Come sono le donne

 

Recensione di Silvia Talli

 

Stefano Martinelli: “Come sono le donne –Un storia d’amore”, ed. Polistampa

Fra i clochard che dimorano sotto le colonne del Colosseo di Nimes ve ne sono tre le cui vite erano state improvvisamente travolte da un comune destino riconducibile ad uno stesso nome, tanto leggiadro ed evocativo da poter essere, paradossalmente, già di per sé ingannatore o comunque foriero di pericoli inaspettati e forse incoffessabili: Juliette.

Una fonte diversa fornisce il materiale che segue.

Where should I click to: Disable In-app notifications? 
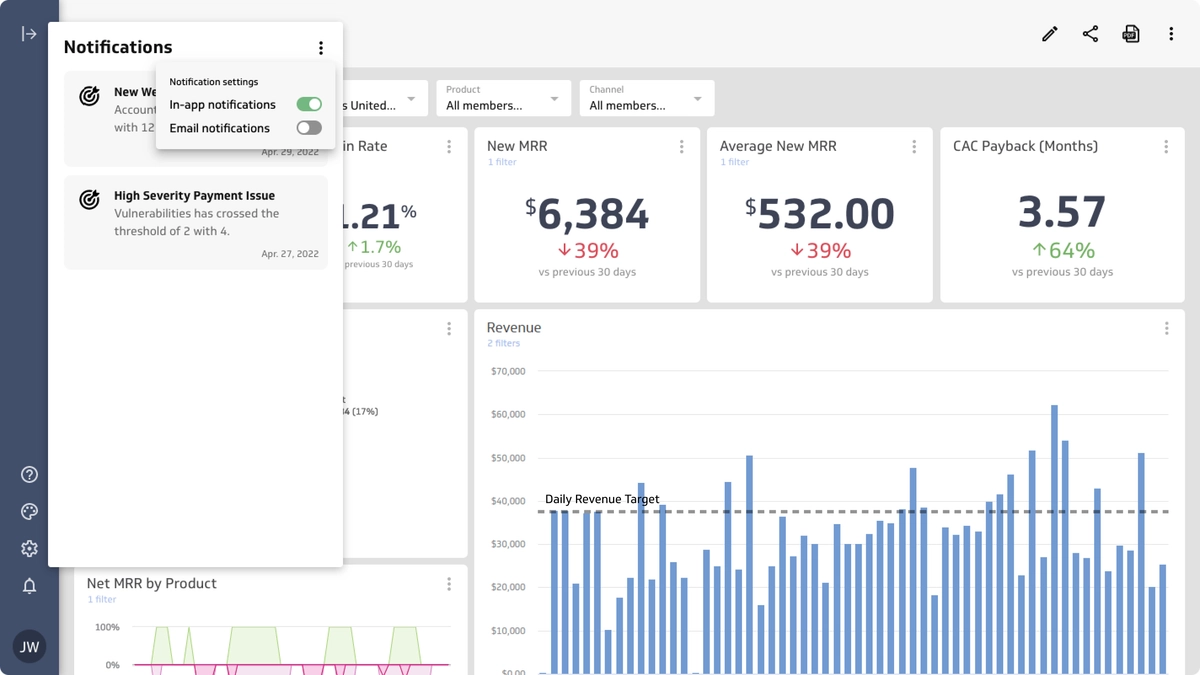[309, 104]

Uno di loro è Lorenzo il quale, prima di ritrovarsi catapultato a bivaccare sotto i solenni ruderi della Provenza, trascorreva in Italia un’esistenza caratterizzata da un’apparente perfezione e da una evidente monotonia, governata com’era più dai giorni del calendario che dalla sua personale iniziativa: il lavoro di docente universitario, una moglie, Wilma, anch’essa insegnante la quale, al pari del suo stesso nome, era piacevolmente rassicurante e non destava pensieri troppo strani, una figlia con una propria vita all’estero ed infine pochi amici appartenenti allo stesso rispettabile ambiente sociale. Già, l’apparenza…… Basterà la comparsa di una giovane studentessa francese a sgretolare questo fragile edificio esistenziale destabilizzando, con la sua abilità seduttiva e manipolatrice, la vita dell’ingenuo professore incapace di far fronte ad un inaspettato turbinio di emozioni.

La vicenda che ha per protagonista Lorenzo si snoda attraverso le righe di un esilarante e paradossale romanzo giunto alla sua terza edizione e intitolato “Come sono le donne”, sottotitolo “Una storia d’amore”. L’autore di questo libro, non a caso apprezzato, fra gli altri, da Mario Monicelli e Luciano De Crescenzo, è Stefano Martinelli, che con la medesima casa editrice, Polistampa, ha pubblicato raccolte di racconti e un’opera teatrale.

E’ proprio il malcapitato professore a ripercorrere le tappe di quell’incontro fatale che gli ha stravolto la vita e lo fa rivolgendosi direttamente al lettore che in tal modo diventa una sorta di suo alter ego, destinatario di una confessione liberatoria ma al contempo priva di drammaticità o di sterile autocommiserazione per diventare, al contrario, un’analisi lucida e quanto mai ironica sia degli eventi che delle persone che ne sono coinvolte, primo fra tutti sé stesso.

Un’ironia e una lucidità che fanno intuire, nonostante tutto, l’inizio di un processo di rinnovamento interiore che sembra attenuare in un certo senso la sconfitta.

Le pagine scorrono in maniera veloce attraverso continui salti temporali che seguono il ritmo forsennato dei ricordi e delle scoperte: c’è sempre un prima e un dopo, un passato ed un presente con cui dover fare i conti. Del resto non potrebbe essere altrimenti perché la ragazza francese, dal nome candido e nello stesso tempo pericolosamente ammaliante, si è rivelata capace di dipanare un groviglio di esistenze destinate altrimenti a rimanere imprigionate entro la ragnatela delle convenzioni e delle facili situazioni di comodo. Sarà proprio lei, infatti, a dare la spinta decisiva per far cadere una dopo l’altra, come fossero pedine di un domino, le fragili impalcature di vite troppo accomodate e subite.

E non è un caso se il suo nome (ironia della sorte) continuerà a riecheggiare fra le arcate del Colosseo che ospita una piccola comunità di barboni.

La storia non ha niente di scontato, anzi: il lettore è accompagnato passo dopo passo verso un finale sorprendente quanto paradossale in cui sono le donne a deviare il corso di eventi che sembrano già prestabiliti diventando, ciascuna a modo suo, con coraggio o con sfrontatezza, con intelligenza o con abile furbizia, artefici della propria esistenza a prescindere dal fine più o meno nobile che muove le loro azioni.

Eppure non tutto sembra essere perduto o irrimediabilmente compromesso: in fondo qualcosa si è pur messo in moto.

Ecco, quindi, che il racconto che aveva preso le mosse dai ruderi francesi si conclude nel medesimo luogo, perché forse è proprio quello il vero punto di partenza. Lì, fra quelle rovine della storia e della propria vita dove per forza ci si accorge del cielo e ci si sente schiaffeggiati dalla brezza fredda della Provenza, può nascere una nuova consapevolezza e divenire tutto più chiaro; e allora, per questo, può avere un senso anche ritrovarsi, all’improvviso, a vivere sotto le arcate del Colosseo di Nimes.